Luc Long, conservateur en chef du patrimoine et membre de l’Académie des sciences, lettres et arts de Marseille est devenu célèbre grâce à César. C’est lui, avec son équipe, qui a découvert le buste impressionnant de l’empereur dans les eaux boueuses du Rhône, qui en a raconté le cheminement et qui par ses fouilles a révélé un pan d’histoire de l’Arles antique. C’est l’une des pièces maîtresses du Musée départemental Arles Antique. Mais ses travaux, anciens et récents, ont mis à jour en Camargue un grand port fantôme, méconnu, relais de Rome vers l’Europe, au large des Saintes-Maries-de-la-Mer. Il vient de publier un ouvrage qui fera référence sur l’histoire de cette Camargue maritime aux éditions Georges Naef et exposera une part de ses découvertes au musée des Saintes qui devrait ouvrir ses portes cet été. Entretien avec un passionné.
Comment êtes-vous passé de la célébrité avec les fouilles d’Arles et la fameuse découverte du César, au plongeon dans l’univers maritime, en Camargue ?
Luc Long : En réalité avant même de travailler dans le Rhône à Arles, j’avais déjà entrepris depuis longtemps des fouilles au large des Saintes-Maries-de-la-Mer dans le cadre de mes fonctions d’archéologue sous-marin et de conservateur en chef du patrimoine au Drassm, le Département des recherches archéologiques subaquatiques et sous-marines. J’intervenais sur plusieurs régions en France jusqu’en Bretagne, mais principalement en Méditerranée, je dressais des cartes archéologiques des épaves et j’avais entrepris, dès les années quatre-vingt, de recenser les épaves au large de la Camargue, c’était à l’époque des vaisseaux hollandais du XVII siècle, les épaves antiques sont arrivées bien plus tard. Je menais de front un programme de recherche, à partir des années 2000, sur le port fluvial antique d’Arles et sur son avant-port maritime. Quand j’ai découvert le portrait de César dans le Rhône, ça faisait déjà pas mal d’années que l’on fouillait, en même temps, si j’ose dire, cette vallée de la mer.
La carte actuelle de la Camargue est très différente du delta rhodanien à l’époque romaine. Comment un trafic nautique peut-il vivre dans cet espace ?

EXERCICE COURT –
Dans l'entretien avec Luc Long :
(a) Dans quelles eaux le buste de César a-t-il été découvert ?
(b) Dès quelle décennie Luc Long a-t-il entrepris de recenser les épaves au large de la Camargue ?
(c) Que désigne le sigle Drassm ?
Ces lignes de données ne sont pas nécessaires.

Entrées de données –
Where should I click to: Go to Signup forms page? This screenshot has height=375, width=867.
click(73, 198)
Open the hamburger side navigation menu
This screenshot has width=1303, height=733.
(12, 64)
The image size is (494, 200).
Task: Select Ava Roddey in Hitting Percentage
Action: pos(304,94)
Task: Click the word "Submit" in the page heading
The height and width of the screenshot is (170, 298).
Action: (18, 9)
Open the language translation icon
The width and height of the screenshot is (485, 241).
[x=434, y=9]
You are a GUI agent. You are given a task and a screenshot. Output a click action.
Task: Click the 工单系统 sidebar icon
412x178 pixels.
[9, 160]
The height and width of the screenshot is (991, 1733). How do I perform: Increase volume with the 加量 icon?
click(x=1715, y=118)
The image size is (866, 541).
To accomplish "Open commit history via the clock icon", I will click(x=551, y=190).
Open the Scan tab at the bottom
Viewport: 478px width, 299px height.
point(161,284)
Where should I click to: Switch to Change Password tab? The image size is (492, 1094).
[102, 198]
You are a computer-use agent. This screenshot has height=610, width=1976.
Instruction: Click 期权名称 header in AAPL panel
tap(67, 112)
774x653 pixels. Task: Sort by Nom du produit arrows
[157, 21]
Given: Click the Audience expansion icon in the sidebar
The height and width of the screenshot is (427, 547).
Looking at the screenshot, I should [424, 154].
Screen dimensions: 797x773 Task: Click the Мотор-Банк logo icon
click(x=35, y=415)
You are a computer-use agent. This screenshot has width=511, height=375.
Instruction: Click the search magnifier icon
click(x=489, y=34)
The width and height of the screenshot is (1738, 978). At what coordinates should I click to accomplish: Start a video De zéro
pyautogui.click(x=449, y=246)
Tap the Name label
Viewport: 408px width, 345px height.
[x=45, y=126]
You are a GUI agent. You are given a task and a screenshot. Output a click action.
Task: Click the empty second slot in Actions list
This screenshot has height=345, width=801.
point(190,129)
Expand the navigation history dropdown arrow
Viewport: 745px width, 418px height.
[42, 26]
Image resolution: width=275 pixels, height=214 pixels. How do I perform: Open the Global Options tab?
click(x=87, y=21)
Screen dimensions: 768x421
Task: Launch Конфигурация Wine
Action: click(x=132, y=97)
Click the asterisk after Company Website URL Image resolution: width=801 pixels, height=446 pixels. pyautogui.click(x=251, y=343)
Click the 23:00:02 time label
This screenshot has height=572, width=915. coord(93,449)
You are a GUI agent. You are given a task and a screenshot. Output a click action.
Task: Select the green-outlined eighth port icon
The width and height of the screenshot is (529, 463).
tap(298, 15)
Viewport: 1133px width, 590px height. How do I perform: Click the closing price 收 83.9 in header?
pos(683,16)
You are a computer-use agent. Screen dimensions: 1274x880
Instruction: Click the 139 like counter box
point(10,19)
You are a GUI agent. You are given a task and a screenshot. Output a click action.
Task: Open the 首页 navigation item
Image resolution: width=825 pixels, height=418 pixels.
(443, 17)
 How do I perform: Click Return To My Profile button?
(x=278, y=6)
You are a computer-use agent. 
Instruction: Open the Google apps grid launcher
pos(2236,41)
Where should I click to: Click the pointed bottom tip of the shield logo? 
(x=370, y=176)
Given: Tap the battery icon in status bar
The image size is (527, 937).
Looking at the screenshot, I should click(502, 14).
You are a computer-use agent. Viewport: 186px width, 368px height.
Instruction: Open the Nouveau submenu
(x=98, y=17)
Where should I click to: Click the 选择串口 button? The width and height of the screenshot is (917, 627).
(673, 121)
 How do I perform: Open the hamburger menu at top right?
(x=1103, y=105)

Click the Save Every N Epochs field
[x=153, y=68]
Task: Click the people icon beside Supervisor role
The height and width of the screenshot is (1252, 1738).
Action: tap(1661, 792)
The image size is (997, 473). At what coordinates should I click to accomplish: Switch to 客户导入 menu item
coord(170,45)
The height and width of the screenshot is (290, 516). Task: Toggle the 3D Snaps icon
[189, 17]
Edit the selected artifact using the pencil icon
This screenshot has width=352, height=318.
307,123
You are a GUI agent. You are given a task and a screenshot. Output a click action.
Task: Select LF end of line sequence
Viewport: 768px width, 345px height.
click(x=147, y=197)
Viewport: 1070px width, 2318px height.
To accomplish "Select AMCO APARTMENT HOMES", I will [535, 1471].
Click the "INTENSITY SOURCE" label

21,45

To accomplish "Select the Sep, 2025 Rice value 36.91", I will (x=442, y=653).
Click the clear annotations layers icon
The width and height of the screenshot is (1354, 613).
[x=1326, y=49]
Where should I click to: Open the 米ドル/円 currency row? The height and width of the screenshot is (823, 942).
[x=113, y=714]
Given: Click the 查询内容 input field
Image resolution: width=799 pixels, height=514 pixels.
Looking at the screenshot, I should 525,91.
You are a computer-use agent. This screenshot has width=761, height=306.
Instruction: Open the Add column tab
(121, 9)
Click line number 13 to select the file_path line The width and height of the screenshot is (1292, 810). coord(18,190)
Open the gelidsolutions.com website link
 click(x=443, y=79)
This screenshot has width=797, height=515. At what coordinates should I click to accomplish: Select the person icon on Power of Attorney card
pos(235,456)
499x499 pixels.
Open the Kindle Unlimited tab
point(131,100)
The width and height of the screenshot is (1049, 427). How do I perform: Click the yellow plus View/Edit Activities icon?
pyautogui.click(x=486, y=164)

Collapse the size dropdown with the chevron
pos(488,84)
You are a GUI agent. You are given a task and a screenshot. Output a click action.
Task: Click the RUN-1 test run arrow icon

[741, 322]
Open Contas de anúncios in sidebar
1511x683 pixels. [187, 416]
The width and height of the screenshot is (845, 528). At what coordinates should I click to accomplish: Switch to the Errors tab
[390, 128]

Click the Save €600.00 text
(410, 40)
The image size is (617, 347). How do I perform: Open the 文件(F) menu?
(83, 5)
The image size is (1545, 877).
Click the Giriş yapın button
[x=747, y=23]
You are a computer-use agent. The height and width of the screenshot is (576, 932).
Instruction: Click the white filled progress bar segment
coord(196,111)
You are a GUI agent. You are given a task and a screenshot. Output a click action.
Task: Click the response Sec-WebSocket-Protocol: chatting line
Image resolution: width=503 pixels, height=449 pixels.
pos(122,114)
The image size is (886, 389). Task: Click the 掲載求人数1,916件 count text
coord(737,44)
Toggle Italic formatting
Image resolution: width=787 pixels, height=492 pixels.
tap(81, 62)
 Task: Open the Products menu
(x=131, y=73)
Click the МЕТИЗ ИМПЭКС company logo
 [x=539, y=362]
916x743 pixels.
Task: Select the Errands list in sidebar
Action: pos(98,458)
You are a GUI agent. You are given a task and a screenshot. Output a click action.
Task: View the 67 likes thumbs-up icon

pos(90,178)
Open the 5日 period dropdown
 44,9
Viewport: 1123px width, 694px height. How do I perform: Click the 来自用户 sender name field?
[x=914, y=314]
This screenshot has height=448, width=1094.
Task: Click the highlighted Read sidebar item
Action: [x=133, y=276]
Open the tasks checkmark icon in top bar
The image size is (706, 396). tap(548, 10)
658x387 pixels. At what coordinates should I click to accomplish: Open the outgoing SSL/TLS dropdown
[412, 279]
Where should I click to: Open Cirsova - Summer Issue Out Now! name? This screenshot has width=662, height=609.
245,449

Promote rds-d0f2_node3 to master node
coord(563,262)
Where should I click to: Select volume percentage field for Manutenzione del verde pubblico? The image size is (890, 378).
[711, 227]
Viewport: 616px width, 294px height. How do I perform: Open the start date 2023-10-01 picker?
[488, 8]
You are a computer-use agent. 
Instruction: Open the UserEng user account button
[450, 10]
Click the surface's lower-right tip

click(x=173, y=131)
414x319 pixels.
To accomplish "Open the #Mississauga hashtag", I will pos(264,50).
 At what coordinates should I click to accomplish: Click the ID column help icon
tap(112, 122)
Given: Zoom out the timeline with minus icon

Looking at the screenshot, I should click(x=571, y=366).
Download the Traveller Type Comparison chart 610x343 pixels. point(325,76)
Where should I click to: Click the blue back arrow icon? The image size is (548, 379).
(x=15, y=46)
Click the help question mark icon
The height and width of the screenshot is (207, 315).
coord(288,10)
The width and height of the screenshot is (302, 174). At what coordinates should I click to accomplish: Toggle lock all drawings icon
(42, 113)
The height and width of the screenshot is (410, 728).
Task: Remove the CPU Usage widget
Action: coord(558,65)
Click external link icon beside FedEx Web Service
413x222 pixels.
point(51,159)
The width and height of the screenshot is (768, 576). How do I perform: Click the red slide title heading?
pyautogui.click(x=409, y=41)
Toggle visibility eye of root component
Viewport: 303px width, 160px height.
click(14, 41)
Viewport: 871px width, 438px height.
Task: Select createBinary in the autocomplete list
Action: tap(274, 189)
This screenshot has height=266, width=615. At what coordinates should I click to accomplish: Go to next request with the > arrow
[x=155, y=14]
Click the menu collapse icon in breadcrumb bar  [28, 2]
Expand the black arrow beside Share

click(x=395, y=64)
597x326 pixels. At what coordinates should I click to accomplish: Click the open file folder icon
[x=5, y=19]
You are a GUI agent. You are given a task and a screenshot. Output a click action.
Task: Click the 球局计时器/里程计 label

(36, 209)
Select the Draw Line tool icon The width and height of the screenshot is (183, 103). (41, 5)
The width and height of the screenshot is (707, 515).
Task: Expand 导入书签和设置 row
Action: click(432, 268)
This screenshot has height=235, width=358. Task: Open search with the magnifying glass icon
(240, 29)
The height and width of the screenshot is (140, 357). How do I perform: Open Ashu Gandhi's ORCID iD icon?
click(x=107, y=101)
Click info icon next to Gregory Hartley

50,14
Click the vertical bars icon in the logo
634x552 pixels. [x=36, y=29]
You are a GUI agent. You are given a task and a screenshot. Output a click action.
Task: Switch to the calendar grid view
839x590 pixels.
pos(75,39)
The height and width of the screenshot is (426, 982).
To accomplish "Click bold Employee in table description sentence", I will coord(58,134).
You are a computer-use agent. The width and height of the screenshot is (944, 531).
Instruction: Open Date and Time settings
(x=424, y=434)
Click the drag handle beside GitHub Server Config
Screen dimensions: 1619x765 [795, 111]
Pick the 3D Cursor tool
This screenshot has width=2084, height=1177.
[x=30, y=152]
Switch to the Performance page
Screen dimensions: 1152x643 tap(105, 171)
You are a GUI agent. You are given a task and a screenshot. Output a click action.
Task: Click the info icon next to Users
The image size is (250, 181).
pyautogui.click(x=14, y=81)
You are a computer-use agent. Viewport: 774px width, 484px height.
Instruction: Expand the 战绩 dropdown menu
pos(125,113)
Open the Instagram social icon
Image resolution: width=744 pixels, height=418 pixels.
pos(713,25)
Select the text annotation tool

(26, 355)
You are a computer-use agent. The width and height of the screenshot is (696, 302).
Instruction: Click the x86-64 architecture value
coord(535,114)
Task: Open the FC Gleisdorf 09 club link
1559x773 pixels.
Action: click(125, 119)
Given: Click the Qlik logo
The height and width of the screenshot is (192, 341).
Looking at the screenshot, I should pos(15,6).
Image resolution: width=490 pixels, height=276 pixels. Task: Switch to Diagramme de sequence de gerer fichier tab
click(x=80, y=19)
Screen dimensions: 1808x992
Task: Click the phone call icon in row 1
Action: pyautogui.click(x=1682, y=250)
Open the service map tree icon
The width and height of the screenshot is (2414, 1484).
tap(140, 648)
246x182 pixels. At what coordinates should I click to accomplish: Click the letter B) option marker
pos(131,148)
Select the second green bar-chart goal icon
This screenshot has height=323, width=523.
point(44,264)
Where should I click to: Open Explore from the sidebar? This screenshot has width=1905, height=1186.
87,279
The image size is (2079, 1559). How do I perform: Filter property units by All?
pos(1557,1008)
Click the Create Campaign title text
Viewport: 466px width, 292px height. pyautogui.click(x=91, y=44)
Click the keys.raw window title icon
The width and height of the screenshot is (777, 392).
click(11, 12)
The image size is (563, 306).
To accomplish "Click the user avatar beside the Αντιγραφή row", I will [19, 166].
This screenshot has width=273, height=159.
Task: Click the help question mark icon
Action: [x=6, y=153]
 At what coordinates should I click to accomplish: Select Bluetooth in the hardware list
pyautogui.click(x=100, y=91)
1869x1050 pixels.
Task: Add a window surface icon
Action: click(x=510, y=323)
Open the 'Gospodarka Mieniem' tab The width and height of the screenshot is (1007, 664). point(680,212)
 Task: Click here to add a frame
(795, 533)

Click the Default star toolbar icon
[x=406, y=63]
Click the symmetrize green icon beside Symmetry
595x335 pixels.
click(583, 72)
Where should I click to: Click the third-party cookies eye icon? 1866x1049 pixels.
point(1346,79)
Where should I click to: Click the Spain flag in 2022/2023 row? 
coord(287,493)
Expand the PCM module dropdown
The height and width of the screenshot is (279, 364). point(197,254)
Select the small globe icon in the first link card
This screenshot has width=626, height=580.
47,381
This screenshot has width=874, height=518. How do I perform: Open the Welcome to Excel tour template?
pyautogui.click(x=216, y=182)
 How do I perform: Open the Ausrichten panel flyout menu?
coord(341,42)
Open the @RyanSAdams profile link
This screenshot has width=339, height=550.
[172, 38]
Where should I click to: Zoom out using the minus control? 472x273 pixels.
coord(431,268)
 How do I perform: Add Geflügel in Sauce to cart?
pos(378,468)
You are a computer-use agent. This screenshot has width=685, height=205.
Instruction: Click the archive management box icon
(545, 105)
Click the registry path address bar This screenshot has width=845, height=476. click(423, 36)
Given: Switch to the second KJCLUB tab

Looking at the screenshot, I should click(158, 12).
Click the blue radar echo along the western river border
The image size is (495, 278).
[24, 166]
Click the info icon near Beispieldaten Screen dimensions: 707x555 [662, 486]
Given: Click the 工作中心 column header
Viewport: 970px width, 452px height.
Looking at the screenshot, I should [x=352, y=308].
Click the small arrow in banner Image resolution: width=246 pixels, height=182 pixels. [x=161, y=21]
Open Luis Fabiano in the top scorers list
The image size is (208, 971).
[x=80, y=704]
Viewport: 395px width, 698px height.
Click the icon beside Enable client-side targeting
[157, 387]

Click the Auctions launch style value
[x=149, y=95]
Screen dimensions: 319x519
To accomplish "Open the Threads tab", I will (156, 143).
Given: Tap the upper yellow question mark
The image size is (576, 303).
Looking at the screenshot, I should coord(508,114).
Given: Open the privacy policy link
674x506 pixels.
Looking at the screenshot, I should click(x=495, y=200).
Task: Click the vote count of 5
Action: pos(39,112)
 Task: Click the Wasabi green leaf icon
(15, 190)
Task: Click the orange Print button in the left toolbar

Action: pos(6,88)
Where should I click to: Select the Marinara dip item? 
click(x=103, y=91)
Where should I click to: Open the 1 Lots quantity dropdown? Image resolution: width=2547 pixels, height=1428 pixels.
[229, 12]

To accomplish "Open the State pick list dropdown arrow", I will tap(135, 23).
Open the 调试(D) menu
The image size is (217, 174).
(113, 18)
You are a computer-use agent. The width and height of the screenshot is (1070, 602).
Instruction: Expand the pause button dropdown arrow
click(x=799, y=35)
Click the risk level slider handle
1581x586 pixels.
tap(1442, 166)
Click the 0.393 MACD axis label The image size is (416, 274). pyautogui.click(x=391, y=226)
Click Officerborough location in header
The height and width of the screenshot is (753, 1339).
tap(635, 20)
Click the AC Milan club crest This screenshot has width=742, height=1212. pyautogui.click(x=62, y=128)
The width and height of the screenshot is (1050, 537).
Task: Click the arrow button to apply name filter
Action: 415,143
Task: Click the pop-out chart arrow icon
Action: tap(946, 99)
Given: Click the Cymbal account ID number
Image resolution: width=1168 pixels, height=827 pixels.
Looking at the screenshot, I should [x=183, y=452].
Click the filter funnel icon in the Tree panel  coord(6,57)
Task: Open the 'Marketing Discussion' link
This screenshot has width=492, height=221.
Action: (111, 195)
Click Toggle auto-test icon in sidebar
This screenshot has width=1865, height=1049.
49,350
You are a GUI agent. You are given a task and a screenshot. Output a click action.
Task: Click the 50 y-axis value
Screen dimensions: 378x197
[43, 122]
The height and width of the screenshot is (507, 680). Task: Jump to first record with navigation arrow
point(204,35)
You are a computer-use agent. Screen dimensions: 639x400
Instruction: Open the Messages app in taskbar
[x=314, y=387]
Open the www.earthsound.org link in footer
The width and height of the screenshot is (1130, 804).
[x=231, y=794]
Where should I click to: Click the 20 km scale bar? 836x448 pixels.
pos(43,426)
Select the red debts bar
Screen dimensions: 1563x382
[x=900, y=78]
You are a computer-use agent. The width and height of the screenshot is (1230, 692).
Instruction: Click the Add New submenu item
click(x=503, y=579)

RÉPONSE ATTENDUE –
(a) Dans les eaux boueuses du Rhône.
(b) Dès les années quatre-vingt.
(c) Le Département des recherches archéologiques subaquatiques et sous-marines.